Ole Petter Hobberstad, Senior Project Engineer at Statnett

He waited three years before he could review the site again, Ole Petter Hobberstad, Senior Project Engineer at Statnett (left)

Photo: Private

Finally, you will get clarity on a mystery that you have been wondering about for three years. A sonar shadow next to one of Norway’s foreign cables, at a depth of 490 meters, eleven nautical miles southeast of Kristiansand.

The weather has been bad, and the big special ship Olympic Taurus has had a mission canceled. The ship has a few extra hours before arriving at port.

Finally, Hobberstad has the small window of time it needs. The underwater robot is sent down. At a depth of 490 meters, he comes across the side of a ship. An infinitely long ship’s side.

Then a cannon tower appears in the underwater images.

And then another cannon tower.

Then a huge swastika appears just above the anchor.

– That’s when we realize that this is literally something big, what we have found, says Hobberstad.

It is 4:40 p.m. on June 30 of this year. An intense moment for the crew of the great special ship Olympic Taurus, where they look at something that no one has seen in 80 years.

The special ship Olympic Taurus

The special ship Olympic Taurus, the ship that finally located the wreck.

Photo: Lucien van der Horn

Some people go online to try and Google what they have found. Ole Petter Hobberstad, Submarine Cable Engineer at Statnett, the man behind the search, is more concerned with getting all the Olympic Taurus has to offer high-tech sonar in the hours they have available. Because this is starting to smell historical.

Could it be Karlsruhe?

The Karlsruhe cruise

The 174-meter German cruiser Karlsruhe was the flagship in the attack on Kristiansand on April 9, 1940. That same night, on its way back to Germany, it was torpedoed by an English submarine.

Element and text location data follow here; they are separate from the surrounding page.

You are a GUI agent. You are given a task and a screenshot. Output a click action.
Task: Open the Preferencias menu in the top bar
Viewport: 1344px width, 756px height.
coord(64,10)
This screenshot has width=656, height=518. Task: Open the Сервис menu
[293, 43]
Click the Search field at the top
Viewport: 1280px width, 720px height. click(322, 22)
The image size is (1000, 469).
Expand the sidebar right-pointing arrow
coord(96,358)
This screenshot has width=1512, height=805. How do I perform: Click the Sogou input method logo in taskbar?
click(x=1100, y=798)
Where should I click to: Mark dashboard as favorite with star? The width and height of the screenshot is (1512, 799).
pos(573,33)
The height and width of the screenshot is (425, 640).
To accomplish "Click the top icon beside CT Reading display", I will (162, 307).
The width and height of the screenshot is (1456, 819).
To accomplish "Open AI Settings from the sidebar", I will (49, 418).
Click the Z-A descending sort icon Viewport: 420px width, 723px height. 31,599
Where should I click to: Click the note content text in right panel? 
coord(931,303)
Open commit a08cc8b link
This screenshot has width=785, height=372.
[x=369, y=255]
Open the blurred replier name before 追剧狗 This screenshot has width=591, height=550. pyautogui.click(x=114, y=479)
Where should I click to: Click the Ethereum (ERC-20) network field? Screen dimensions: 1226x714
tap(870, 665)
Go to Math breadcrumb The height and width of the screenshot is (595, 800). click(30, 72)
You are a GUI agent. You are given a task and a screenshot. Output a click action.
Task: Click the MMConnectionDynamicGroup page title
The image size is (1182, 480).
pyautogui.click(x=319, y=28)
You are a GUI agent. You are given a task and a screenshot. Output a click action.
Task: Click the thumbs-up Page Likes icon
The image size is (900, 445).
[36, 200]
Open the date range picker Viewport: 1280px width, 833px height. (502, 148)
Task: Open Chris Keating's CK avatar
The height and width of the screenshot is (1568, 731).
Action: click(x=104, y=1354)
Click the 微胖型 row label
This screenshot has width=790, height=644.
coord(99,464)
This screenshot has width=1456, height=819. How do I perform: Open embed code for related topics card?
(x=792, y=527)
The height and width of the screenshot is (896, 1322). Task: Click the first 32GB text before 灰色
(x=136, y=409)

Of the great German warships, only one is missing. A ship that has not been found, the kind believed to have sunk in Norwegian waters during World War II. Kristiansand’s answer to Blücher, the cruiser Karlsruhe, the flagship to Kristiansand. The last great piece, at least physically speaking, on the most iconic day in Norwegian history, April 9, 1940. The day was also a milestone for the 174-meter long cruiser Karlsruhe. But shouldn’t it be there?

Ole Petter Hobberstad, Senior Project Engineer, Statnett

A bit of an unusual work day for Ole Petter Hobberstad in Statnett.

Photo: Thomas Ystrøm / NRK

What is this shadow?

– I’m the cable protector, jokes Ole Petter Hobberstad. Statnett’s submarine cable engineer, responsible for the country’s submarine power cables abroad.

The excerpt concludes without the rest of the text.